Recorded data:
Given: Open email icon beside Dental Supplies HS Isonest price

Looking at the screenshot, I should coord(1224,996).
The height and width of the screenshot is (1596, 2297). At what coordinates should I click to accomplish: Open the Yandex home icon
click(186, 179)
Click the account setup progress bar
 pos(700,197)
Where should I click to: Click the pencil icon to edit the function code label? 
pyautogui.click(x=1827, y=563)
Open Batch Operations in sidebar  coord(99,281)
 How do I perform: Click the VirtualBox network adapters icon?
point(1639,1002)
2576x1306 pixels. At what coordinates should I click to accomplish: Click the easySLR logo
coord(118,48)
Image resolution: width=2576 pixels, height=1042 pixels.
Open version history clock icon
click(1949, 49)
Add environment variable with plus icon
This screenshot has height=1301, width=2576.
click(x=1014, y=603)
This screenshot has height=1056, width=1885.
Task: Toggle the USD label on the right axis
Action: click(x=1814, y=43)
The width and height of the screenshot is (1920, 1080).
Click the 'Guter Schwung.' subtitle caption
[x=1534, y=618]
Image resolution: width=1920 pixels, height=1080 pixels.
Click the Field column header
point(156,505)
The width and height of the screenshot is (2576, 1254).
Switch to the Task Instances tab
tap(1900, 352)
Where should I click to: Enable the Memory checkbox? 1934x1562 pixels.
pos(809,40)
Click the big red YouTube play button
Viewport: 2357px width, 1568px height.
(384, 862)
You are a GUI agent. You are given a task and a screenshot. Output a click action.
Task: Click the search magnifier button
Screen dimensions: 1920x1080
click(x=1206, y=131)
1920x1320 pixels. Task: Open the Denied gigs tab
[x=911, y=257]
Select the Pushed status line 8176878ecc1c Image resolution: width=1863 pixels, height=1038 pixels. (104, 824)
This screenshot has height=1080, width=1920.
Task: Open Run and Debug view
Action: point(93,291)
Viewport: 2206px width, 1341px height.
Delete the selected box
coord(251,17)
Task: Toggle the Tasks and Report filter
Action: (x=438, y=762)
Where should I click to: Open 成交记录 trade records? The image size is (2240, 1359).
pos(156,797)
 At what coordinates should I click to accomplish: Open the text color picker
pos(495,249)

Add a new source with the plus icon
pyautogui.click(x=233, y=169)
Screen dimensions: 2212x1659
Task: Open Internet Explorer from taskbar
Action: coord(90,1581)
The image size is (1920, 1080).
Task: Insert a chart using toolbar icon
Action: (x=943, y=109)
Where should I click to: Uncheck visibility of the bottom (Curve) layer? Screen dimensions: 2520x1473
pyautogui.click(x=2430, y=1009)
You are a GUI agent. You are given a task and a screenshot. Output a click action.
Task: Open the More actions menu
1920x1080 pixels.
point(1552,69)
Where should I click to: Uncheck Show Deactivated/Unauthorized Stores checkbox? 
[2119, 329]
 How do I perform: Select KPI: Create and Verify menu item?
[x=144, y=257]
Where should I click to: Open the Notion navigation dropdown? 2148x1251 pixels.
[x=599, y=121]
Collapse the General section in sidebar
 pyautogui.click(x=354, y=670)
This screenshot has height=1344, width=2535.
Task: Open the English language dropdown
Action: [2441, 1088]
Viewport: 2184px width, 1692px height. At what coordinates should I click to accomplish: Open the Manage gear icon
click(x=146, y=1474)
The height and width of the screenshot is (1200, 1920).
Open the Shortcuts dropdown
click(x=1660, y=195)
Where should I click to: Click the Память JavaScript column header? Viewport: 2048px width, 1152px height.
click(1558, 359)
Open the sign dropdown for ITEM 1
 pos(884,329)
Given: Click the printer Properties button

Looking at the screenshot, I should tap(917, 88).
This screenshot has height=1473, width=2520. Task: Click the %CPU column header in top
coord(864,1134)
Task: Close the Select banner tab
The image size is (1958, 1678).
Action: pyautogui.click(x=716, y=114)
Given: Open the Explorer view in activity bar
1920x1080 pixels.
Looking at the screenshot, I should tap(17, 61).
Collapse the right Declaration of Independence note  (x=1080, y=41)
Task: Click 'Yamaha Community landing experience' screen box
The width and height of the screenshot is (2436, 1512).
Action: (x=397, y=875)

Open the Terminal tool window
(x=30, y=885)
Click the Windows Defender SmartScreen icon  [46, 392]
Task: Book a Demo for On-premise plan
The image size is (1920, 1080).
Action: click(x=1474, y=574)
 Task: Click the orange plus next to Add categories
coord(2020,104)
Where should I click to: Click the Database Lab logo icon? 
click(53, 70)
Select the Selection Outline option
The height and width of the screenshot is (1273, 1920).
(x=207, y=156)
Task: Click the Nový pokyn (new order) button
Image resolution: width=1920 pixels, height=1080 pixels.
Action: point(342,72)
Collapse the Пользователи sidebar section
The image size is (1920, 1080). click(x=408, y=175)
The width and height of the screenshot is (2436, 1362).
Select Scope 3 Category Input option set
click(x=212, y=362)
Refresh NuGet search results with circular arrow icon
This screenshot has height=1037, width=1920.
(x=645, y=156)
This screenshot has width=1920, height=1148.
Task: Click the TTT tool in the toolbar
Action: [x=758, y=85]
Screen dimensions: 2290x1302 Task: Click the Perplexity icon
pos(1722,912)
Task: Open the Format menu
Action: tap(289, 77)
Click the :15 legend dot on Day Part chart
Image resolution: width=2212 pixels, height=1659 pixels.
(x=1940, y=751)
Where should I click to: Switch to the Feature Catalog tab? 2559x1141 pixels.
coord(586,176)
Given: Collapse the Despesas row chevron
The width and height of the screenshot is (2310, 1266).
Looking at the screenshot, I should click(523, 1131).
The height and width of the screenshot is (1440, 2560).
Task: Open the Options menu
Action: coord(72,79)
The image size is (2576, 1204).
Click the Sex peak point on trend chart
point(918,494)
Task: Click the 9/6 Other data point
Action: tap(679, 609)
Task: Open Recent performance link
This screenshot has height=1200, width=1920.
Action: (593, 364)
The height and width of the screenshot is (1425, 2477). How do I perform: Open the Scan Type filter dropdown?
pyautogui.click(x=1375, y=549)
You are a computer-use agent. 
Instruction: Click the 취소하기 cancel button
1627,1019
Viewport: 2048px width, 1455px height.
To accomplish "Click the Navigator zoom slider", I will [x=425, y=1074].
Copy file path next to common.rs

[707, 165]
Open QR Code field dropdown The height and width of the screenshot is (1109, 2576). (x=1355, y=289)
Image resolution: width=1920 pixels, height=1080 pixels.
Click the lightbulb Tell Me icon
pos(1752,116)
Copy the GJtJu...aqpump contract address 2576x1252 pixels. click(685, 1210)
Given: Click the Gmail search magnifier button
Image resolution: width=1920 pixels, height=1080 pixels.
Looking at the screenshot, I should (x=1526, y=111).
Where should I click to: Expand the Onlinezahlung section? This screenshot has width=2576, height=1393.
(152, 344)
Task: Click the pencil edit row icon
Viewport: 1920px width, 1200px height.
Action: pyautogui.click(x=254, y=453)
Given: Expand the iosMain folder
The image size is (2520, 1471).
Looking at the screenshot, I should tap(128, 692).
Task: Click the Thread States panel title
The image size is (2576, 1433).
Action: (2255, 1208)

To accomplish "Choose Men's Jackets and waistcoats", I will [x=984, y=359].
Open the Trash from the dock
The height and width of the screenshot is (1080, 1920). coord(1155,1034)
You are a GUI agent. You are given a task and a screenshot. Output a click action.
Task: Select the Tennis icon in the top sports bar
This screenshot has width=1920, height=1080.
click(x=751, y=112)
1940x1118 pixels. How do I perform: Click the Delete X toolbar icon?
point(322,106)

Exercise aim: What are the lines of the data above that include the string "search"? Copy them.

Answer for this exercise:
Task: Click the search magnifier button
Refresh NuGet search results with circular arrow icon
Given: Click the Gmail search magnifier button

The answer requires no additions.